I was one of those two patients. I am eternally grateful to Joe and his colleagues for not only getting to the heart of the outbreak and allowing a broken system to be mended but for offering me a sense of understanding about how I had gotten infected. Along the way, several other healthcare professionals with whom I was in contact scoffed at my insistence that I had been infected during my healthcare procedure—and that many other patients had, too. Ever since this first unusual “meeting,” I have followed the tremendous work of Joe Perz and the CDC’s extraordinary Division of Healthcare Quality Promotion (DHQP). I’m a fan!

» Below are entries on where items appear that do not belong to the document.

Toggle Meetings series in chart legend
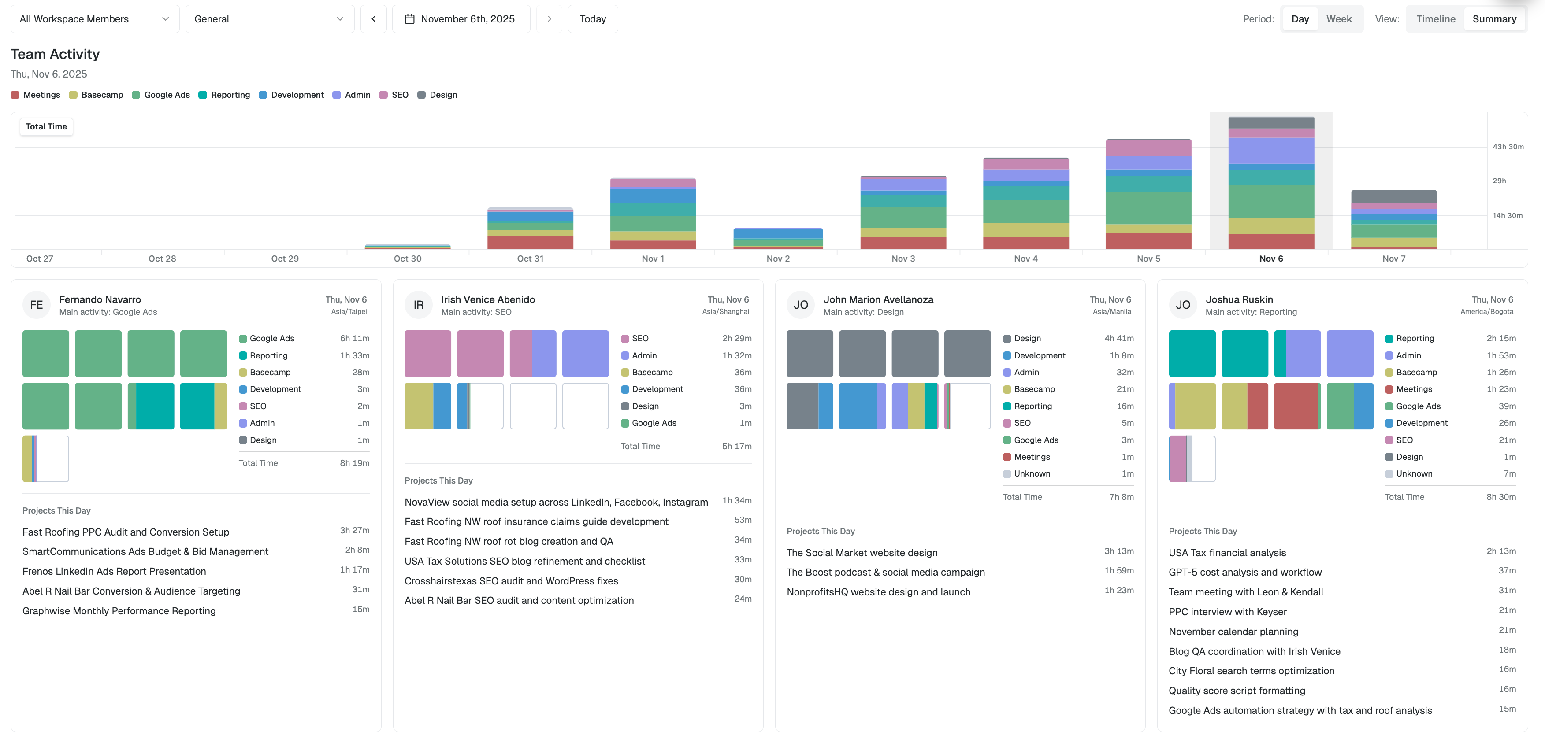Screen dimensions: 1545x739 tap(35, 95)
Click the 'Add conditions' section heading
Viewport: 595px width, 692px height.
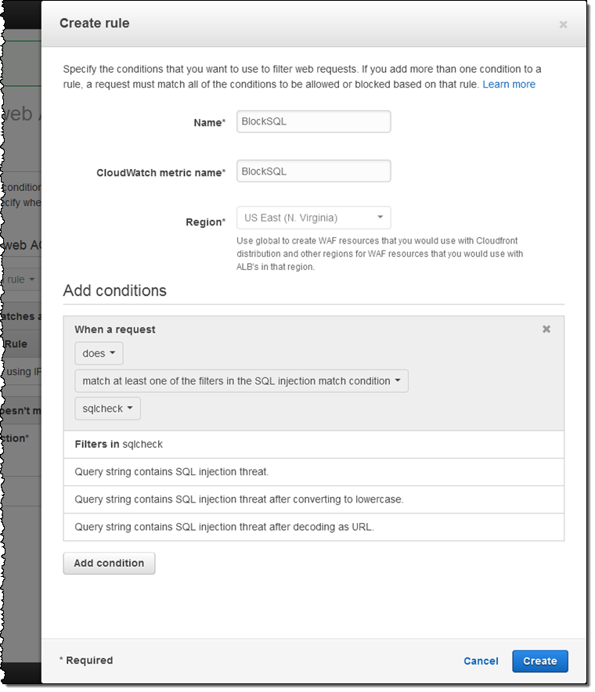[x=115, y=291]
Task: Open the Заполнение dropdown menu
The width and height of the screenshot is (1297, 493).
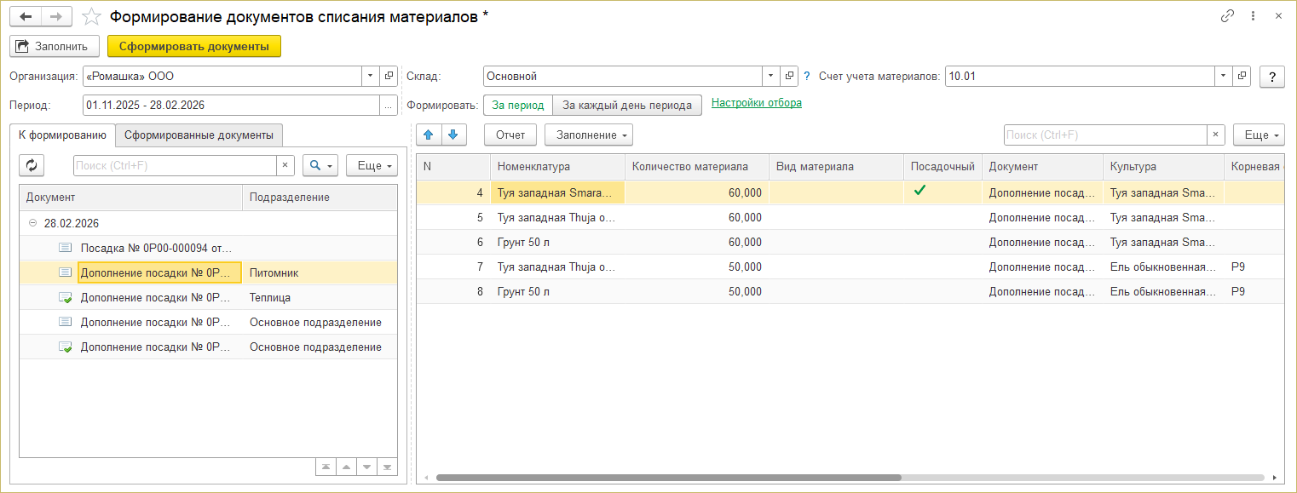Action: coord(589,135)
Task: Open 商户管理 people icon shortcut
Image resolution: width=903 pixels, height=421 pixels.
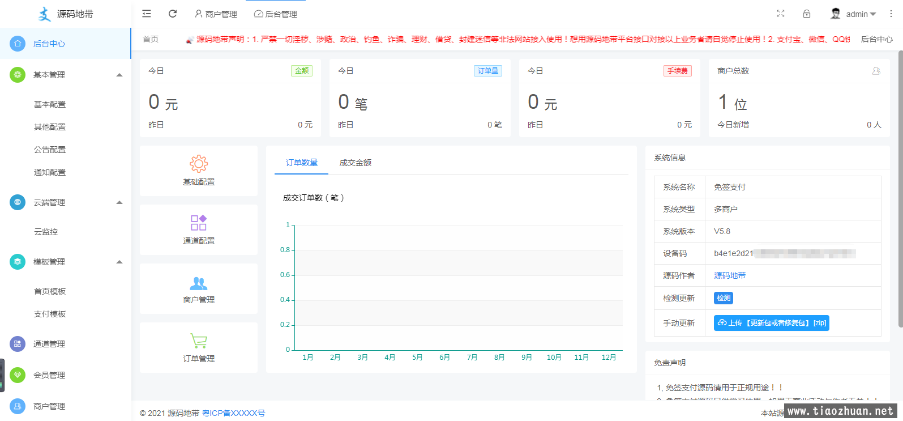Action: (199, 288)
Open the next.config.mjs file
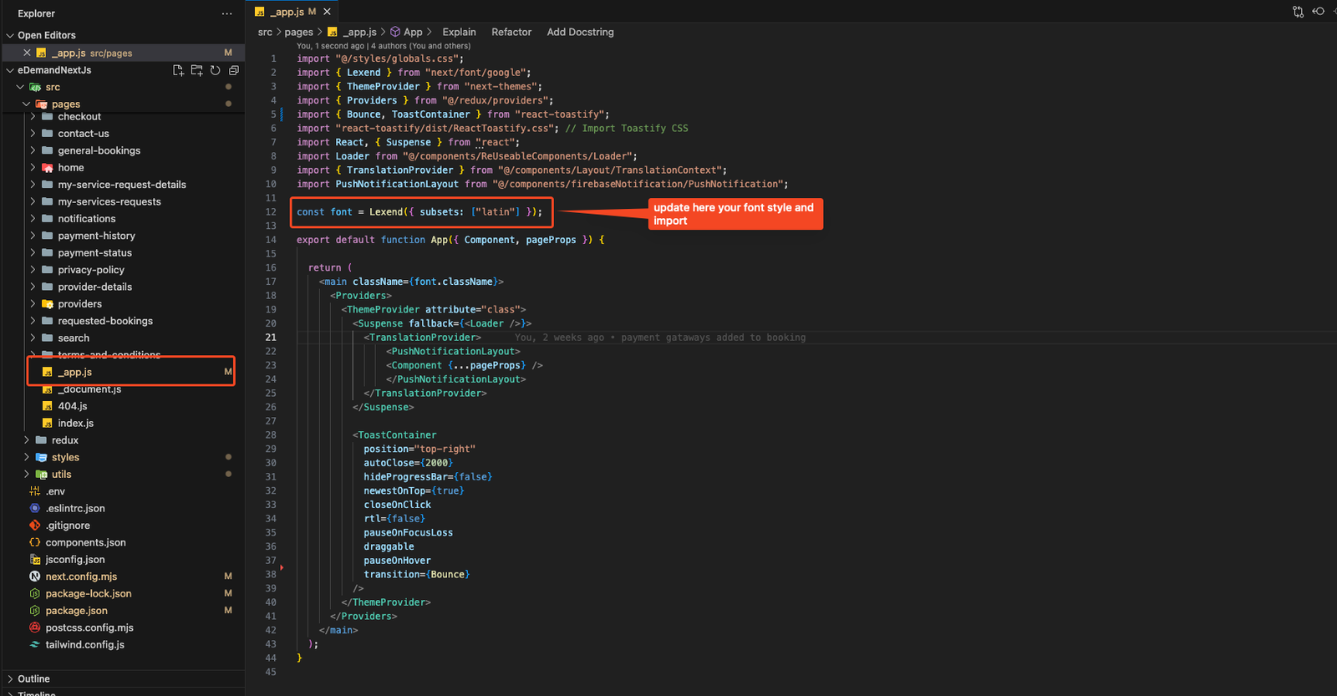 tap(81, 577)
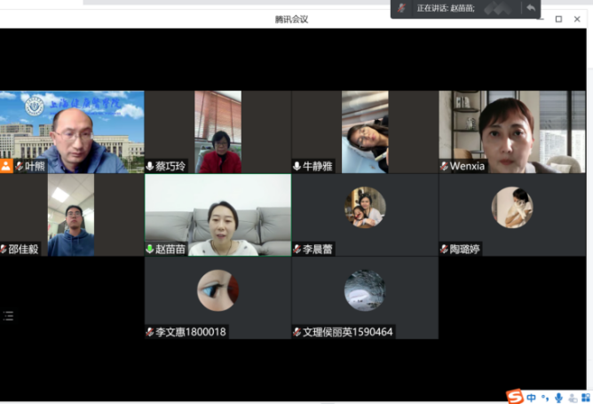Click green active microphone icon for 赵苗苗
The image size is (593, 404).
coord(150,250)
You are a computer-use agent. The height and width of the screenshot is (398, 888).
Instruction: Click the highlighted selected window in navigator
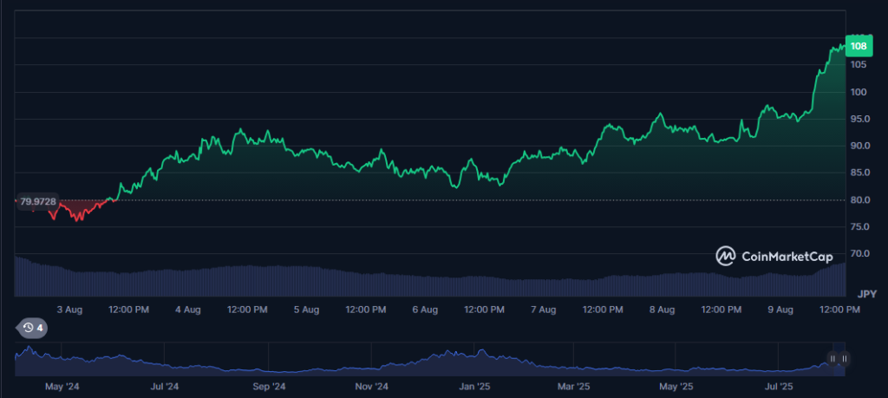(839, 358)
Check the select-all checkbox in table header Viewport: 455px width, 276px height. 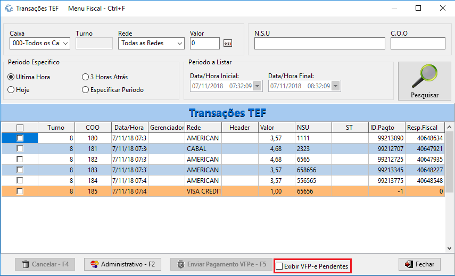(20, 128)
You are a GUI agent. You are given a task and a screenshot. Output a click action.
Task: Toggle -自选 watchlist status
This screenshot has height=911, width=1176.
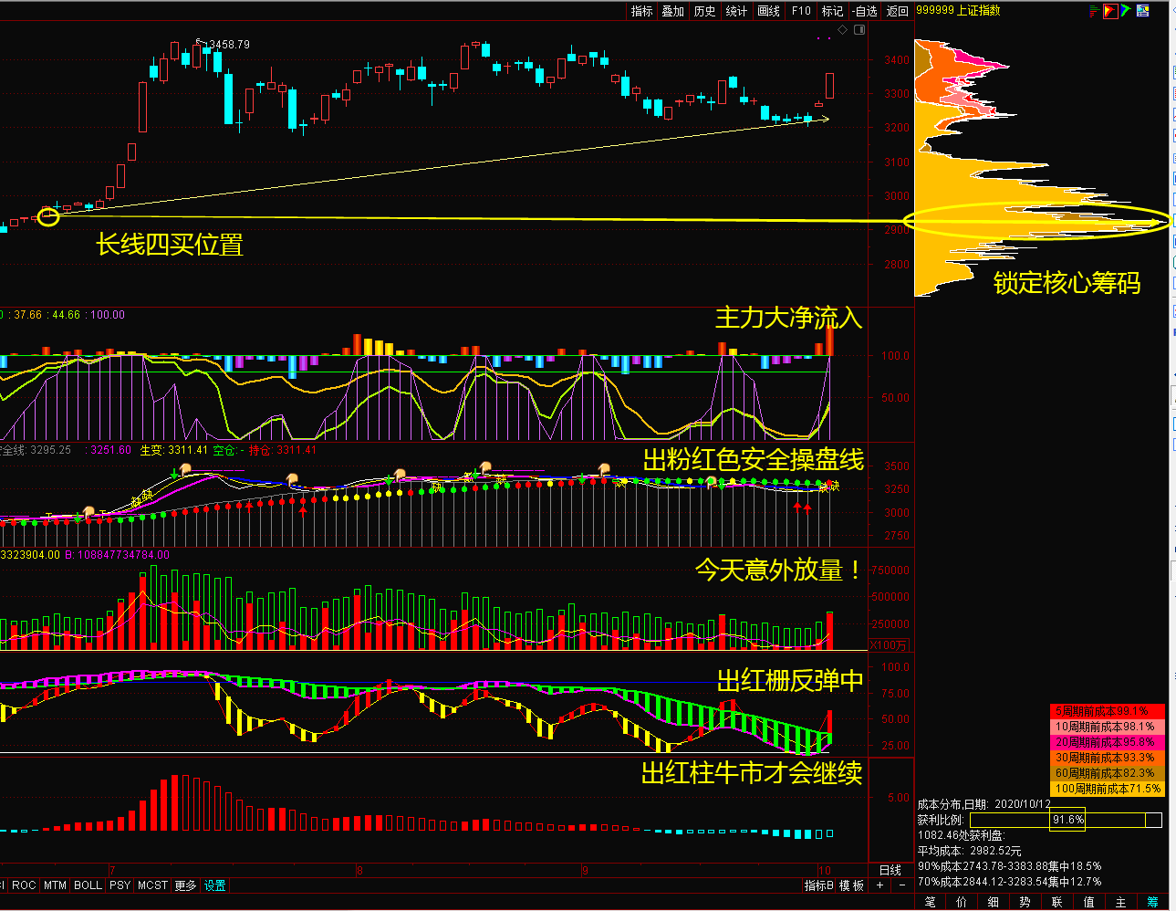pyautogui.click(x=865, y=11)
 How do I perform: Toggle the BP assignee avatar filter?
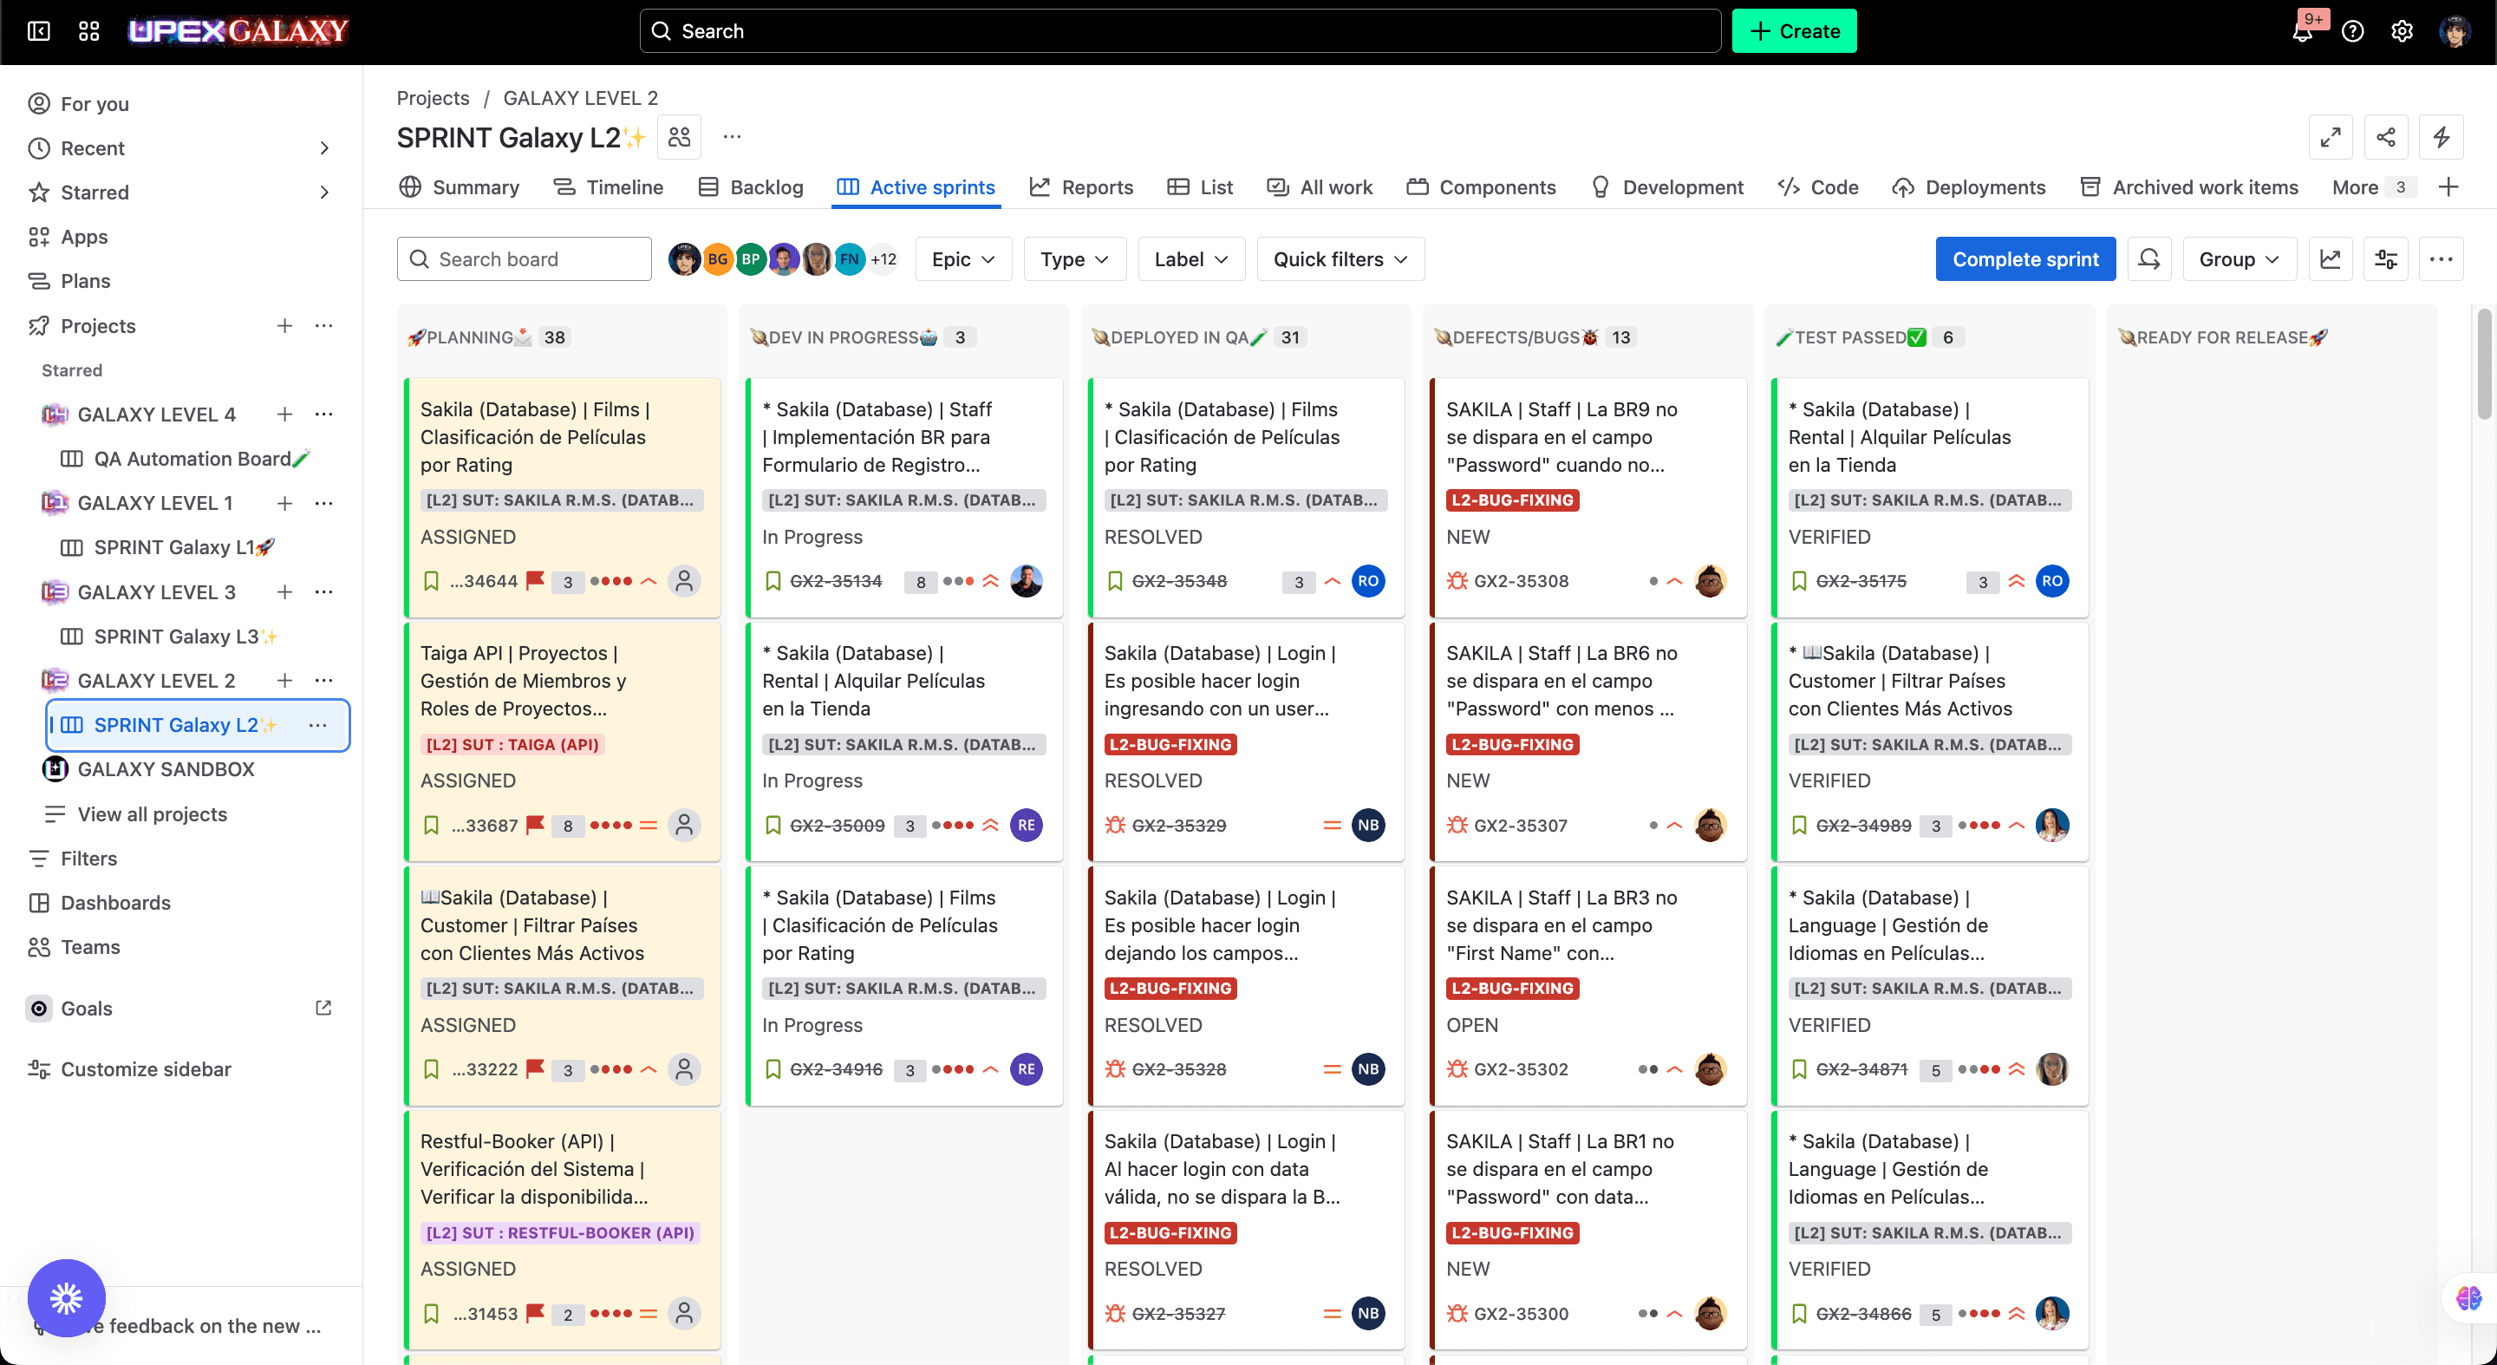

It is my privilege and honor to direct loyal readers of HONOReform’s weekly blog—and all people who are interested in joining us to change healthcare for the better—to this great new series of pages on the CDC website. “Risks of Healthcare-associated Infections from Drug Diversion” is a much- and long-needed resource. I encourage all healthcare workers to review this information—and to share it with colleagues.
http://www.cdc.gov/injectionsafety/drugdiversion/
Clearly, drug diversion prevention is a complicated issue. Everyone who is involved in this prevention work knows there is much work in many most of our healthcare systems in the United States that needs to be done. To that end, I have joined colleagues on the HONOReform-led Drug Diversion Prevention Committee. One of our goals is to help host a federal meeting in the fall on this issue.
Because of awareness and education efforts like the one developed by Joe Perz and his brilliant and committed colleagues, we are one step closer to an effective national system that will allow these types of never events a thing of the past.
I pledge to do everything I can to support efforts to prevent drug diversion.